VIDEO SU BROGLI, SECONDO GLI INTERESSATI E’ UN FALSO

10 Luglio 2007, di Redazione Wall Street Italia

(9Colonne) – Roma, 10 lug – “L’intero filmato sembra un falso”. Questo il parere di Robert Volcic, ricercatore in Psicologia della percezione dell’Università di Utrecht, interpellato in merito al video pubblicato oggi da Repubblica.it in cui si denunciano dei presunti brogli nel voto degli italiani in Australia.

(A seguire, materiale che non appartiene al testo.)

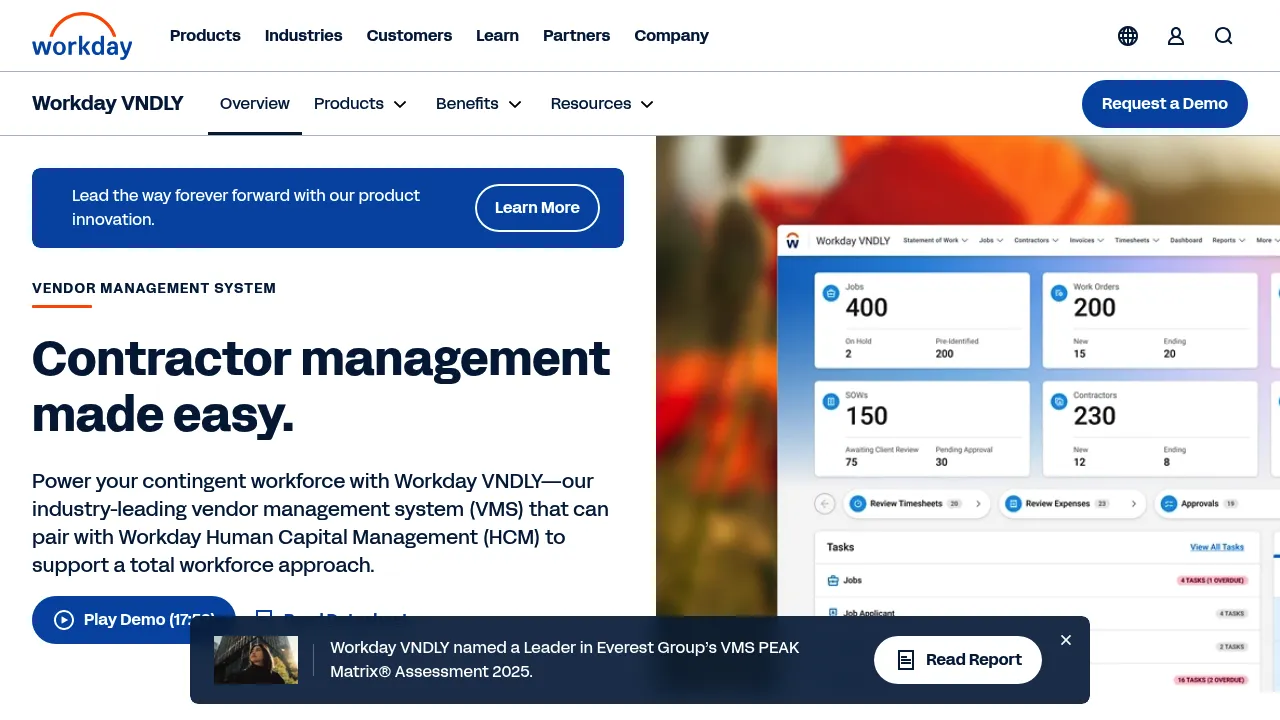The width and height of the screenshot is (1280, 720).
Task: Open the search magnifier icon
Action: pyautogui.click(x=1224, y=36)
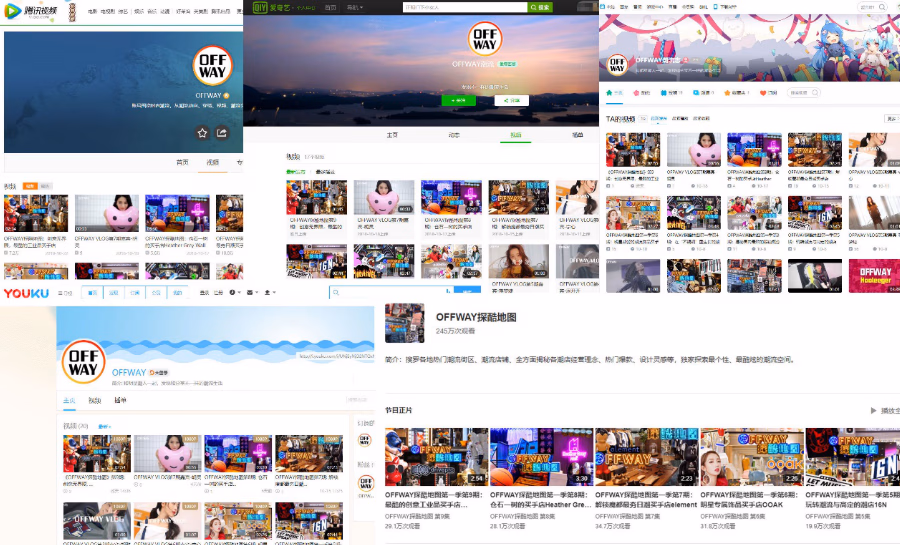Open the sort dropdown beside Youku videos heading
Image resolution: width=900 pixels, height=545 pixels.
tap(104, 426)
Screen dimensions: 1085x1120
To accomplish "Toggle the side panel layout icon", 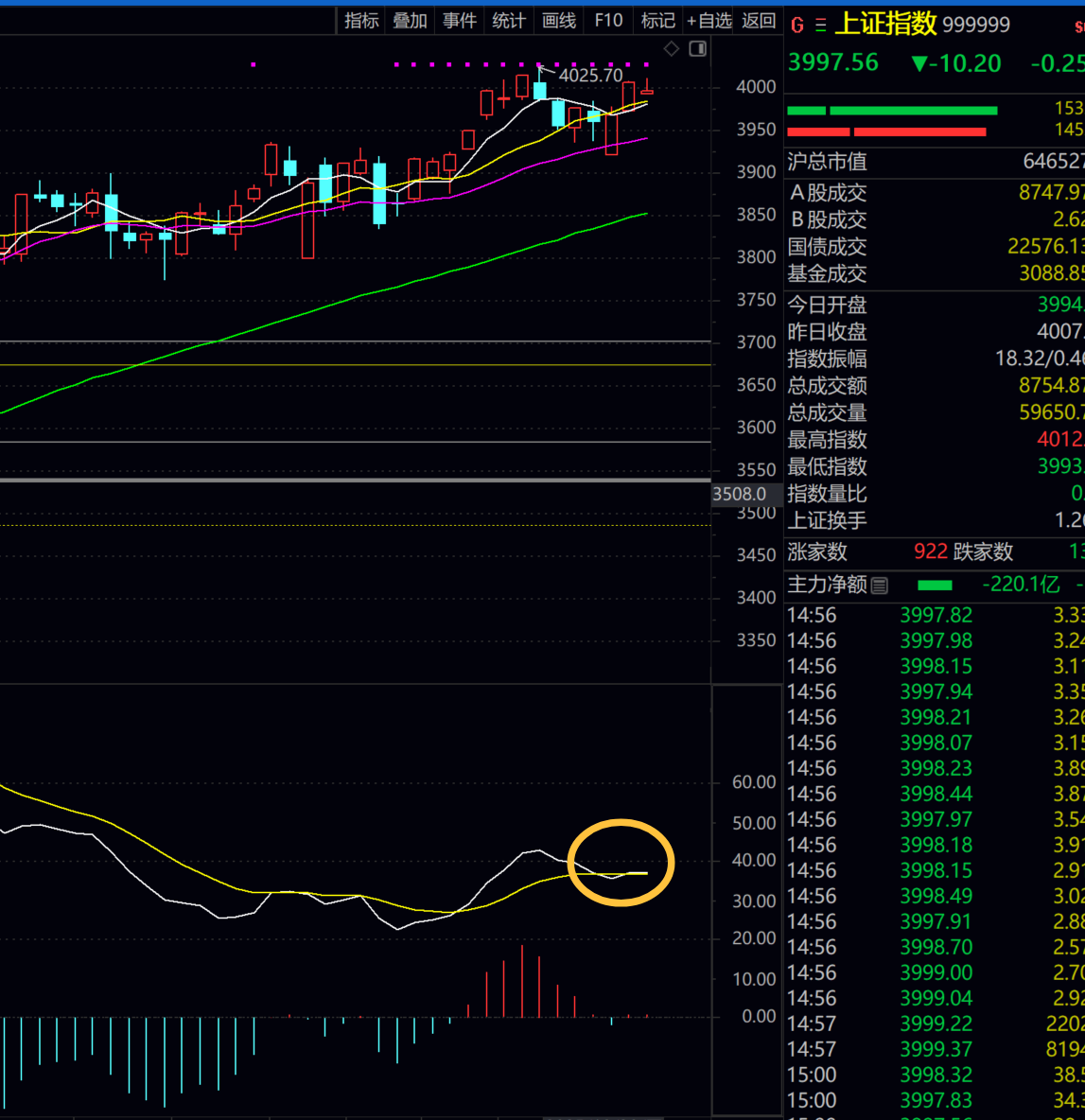I will click(x=698, y=49).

Il professor Volcic elenca, in una nota diffusa dal senatore Nino Randazzo e dal deputato Marco Fedi, al centro delle presunte irregolarità di cui si parla nel video, i motivi per i quali le immagini del filmato in questione non sarebbero autentiche: “Solamente un paio (forse quattro in totale) di tutte le schede che appaiono nel video mostrano il segno di essere state piegate nel modo in cui le schede vengono consegnate all’elettore (anche via posta all’estero). Tutte le altre schede sono perfettamente piatte, come se fossero state stirate”. La seconda ragione addotta da Volcic è che “la dimensione delle schede che non presentano le piegature è diversa da quella delle schede originali. Questo si vede molto chiaramente al minuto 1:14 del filmato”. “Specialmente per quanto riguarda le schede della Camera (quelle arancioni) – prosegue il professore – sia il colore che la larghezza del bordo intorno alla scheda sono diversi da quelle originali”. Inoltre, sottolinea, “l’inserimento della scheda votata nella busta grande non ha alcun senso. Per il voto all’estero la procedura era la seguente: la scheda votata andava infilata in una busta piccola bianca che poi andava inserita nella busta grande preaffrancata recante l’indirizzo dell’ufficio consolare. In questa busta grande doveva essere inserito anche il tagliando elettorale che veniva tagliato dal certificato elettorale ricevuto per posta insieme alle schede e alle buste”. “Una facile inferenza che si può fare vedendo questo filmato – conclude l’esperto – è che non sarebbe stato poi così complicato fotocopiare a colori le schede di voto originali e poi disporre queste fotocopie sul tavolo facendo presupporre di essere in possesso di centinaia di schede originali non votate. Non ho la minima idea di che ragioni possa avere il sig. Paolo Rajo (Udeur) che ha filmato questa scena e l’ha poi fornita al pubblico, ma sicuramente sarebbero da considerare i punti da me sopra elencati prima di scatenare nuovamente il dibattito sui brogli elettorali”.